The Bank of England’s Monetary Policy Committee holds its monthly policy meeting this week, with expectations that policy will be left unchanged.

BoE rate hike unlikely despite ‘hawkish’ views

However, the text of the minutes from their last meeting in May suggests that there are some less ‘dovish’ views emerging within the committee.

Significantly, at the May meeting having left rates unchanged since 2009 “for some members the monetary policy decision was becoming more balanced”. In addition, it was noted that the more gradual the eventual rise in interest rates, the “earlier it might be necessary to start tightening policy”.

The less dovish tones from the minutes were somewhat in contrast to the bank’s most recent inflation report. This report and the subsequent press conference from Governor Carney suggested that the committee was in no hurry to hike interest rates.

Mr Carney stressed that a “sustained expansion is needed to meet the committee’s intention of absorbing spare capacity” in the economy and despite recent progress “significant slack remains in the labour market”.

He also noted that there has probably been only a “modest narrowing in the margin of spare capacity” over the last three months.

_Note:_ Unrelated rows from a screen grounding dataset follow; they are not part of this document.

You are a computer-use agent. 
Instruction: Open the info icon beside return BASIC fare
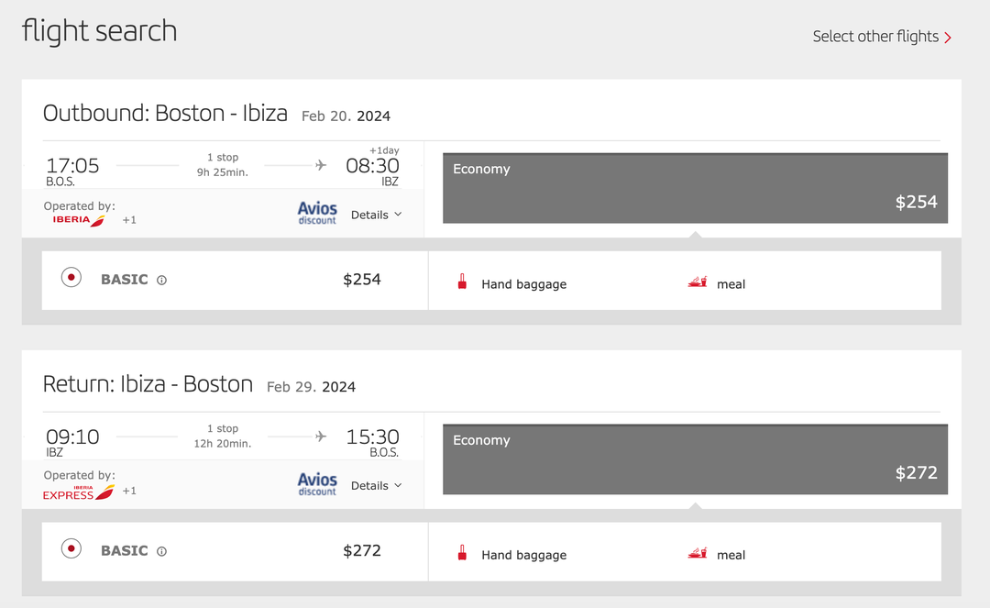tap(161, 551)
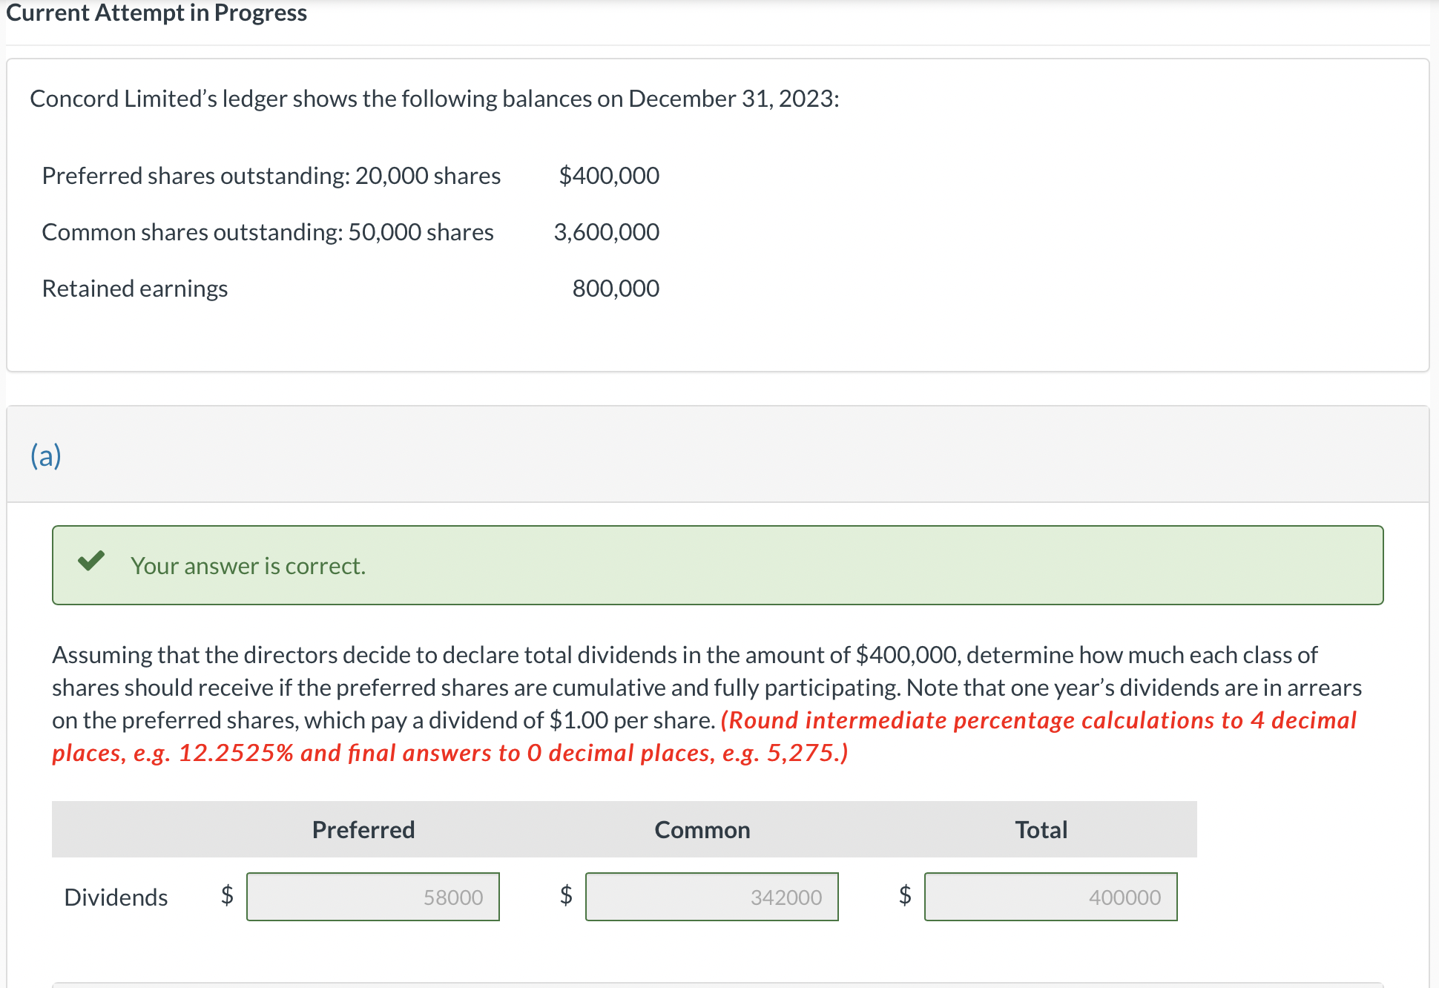1439x988 pixels.
Task: Select the Common dividends input field
Action: point(711,897)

The focus on spare capacity in the labour market is due to the fact that it forms the basis of the committee’s new phase of forward guidance on interest rates, which came into effect after the unemployment rate dropped below 7%.

The bank is looking for the spare capacity in the economy to be ‘absorbed’ over the next two to three years. It is also of the view that there is scope to absorb this spare capacity further before raising interest rates, with the pace of rate hikes likely to be gradual and limited.

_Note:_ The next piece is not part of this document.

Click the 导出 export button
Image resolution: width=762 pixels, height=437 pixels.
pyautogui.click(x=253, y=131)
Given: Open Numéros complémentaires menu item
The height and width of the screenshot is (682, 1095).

However, there are a wide range of views and considerable uncertainty within the committee on the degree of spare capacity.

The committee’s collective judgement estimates the current level of spare capacity to be in the region of 1-1.5% of GDP.

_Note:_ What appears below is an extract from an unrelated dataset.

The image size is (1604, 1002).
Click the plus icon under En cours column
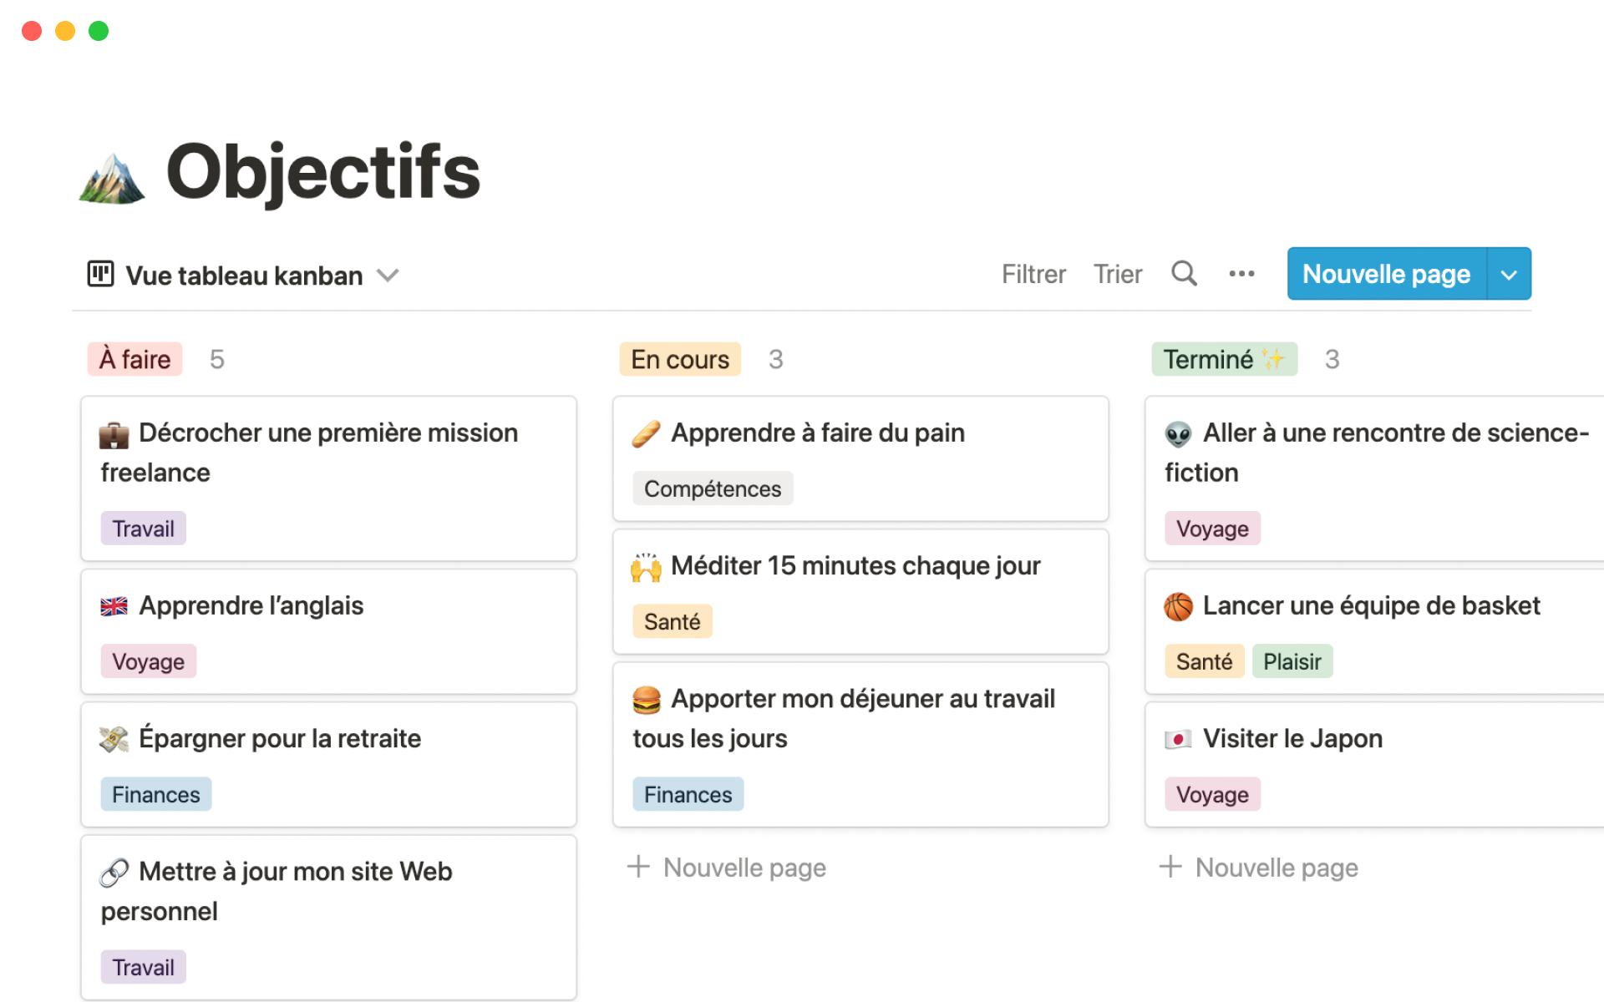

The bank has stated that the timing of when it will start to increase interest rates will depend on the evolution of the economy, particularly the degree of slack in the labour market, its absorption potential and the broader inflation outlook.

In this regard, the most recent macro data show that the economy is maintaining its strong performance.

GDP expanded by 0.8% in the first quarter of 2014, for a yearly gain of 3.1%, its strongest annual growth rate since 2007. There are also signs that the recovery is becoming more broad-based.

The improving economic picture is also reflected in various labour market metrics.

The economy added 283,000 jobs in the first quarter of the year, representing its best quarterly performance since records began in the early 1970s. The gains in employment have helped to push the unemployment rate down to 6.8%.

If the economy continues on its upward trajectory, it is anticipated that the less dovish tones within the committee could start to evolve into actual votes for a rate hike in the coming months.

The question is how widespread these ‘hawkish’ views become within the committee. The issue is complicated by the fact that three new people join the committee over the summer.

In terms of market expectations, futures contracts are pricing in the first rate hike for the first quarter of next year. We would not disagree with the market, especially given that the Bank of England holds the view that it is the role of the Financial Policy Committee, in the first instance, rather, than the committee and interest rates, to tackle any overheating in the housing market.